____ PROVIDED INFORMATION
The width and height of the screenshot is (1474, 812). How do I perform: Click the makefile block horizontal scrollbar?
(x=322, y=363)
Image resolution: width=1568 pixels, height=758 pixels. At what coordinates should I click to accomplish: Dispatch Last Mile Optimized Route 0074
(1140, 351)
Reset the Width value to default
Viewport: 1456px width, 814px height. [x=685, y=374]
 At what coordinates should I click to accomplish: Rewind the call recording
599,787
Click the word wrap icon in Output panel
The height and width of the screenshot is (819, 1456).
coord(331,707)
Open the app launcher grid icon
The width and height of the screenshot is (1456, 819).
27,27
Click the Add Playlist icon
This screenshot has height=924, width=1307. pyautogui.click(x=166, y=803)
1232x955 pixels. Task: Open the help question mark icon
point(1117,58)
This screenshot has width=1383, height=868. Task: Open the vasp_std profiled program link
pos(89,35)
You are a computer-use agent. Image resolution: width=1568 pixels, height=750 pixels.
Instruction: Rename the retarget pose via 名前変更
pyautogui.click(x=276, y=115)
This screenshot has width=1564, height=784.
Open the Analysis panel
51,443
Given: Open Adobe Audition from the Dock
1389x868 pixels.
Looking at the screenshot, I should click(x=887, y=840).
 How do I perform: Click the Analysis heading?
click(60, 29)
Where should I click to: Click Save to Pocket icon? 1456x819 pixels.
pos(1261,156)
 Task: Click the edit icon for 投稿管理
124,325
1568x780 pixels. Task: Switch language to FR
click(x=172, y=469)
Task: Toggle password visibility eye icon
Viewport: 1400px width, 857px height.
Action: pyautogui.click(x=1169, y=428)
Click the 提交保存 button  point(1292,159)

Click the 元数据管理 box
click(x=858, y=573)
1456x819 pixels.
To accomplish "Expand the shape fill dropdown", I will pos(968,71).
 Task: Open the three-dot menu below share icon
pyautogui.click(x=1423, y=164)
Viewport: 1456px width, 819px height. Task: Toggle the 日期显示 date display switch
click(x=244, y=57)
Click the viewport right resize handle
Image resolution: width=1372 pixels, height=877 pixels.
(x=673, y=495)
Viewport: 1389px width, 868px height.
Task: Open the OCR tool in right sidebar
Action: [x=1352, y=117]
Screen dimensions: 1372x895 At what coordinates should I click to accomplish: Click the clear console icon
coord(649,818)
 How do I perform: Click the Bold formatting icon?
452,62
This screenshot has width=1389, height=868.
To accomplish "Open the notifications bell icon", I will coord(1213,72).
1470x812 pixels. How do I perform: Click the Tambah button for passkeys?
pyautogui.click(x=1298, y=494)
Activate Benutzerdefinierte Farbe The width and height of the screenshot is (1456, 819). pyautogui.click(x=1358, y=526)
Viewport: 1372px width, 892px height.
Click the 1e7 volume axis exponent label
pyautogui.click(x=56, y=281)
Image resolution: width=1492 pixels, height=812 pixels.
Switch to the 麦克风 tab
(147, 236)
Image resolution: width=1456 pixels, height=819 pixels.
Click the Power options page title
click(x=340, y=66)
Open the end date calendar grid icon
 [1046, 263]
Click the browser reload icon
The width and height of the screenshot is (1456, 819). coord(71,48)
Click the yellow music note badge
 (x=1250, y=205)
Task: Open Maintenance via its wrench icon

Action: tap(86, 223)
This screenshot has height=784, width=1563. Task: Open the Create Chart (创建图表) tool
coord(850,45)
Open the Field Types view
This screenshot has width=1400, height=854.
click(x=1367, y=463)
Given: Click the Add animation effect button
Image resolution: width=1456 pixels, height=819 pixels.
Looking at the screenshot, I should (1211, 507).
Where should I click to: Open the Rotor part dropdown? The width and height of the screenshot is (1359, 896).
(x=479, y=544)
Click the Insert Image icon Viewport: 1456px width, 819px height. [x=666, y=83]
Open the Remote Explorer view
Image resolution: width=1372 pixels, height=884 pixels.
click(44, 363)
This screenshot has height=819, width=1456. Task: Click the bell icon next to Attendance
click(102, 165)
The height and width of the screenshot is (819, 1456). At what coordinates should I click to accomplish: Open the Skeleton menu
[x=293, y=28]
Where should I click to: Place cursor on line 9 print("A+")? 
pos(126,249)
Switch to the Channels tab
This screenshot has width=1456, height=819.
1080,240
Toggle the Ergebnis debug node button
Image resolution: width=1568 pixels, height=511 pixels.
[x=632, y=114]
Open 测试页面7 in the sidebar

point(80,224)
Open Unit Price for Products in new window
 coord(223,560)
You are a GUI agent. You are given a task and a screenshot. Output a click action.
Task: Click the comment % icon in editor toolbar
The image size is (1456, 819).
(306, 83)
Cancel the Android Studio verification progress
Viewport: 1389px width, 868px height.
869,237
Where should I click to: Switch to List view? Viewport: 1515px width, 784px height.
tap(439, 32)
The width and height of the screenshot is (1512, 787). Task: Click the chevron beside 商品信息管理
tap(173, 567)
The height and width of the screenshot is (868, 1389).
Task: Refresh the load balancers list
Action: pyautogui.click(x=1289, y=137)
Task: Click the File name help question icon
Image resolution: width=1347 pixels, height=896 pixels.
________
## DESCRIPTION OF THE TASK
What lines of the data include the word "agent"? Copy each of them.

## EXERCISE RESULT
You are a computer-use agent. Image resolution: width=1568 pixels, height=750 pixels.
You are a GUI agent. You are given a task and a screenshot. Output a click action.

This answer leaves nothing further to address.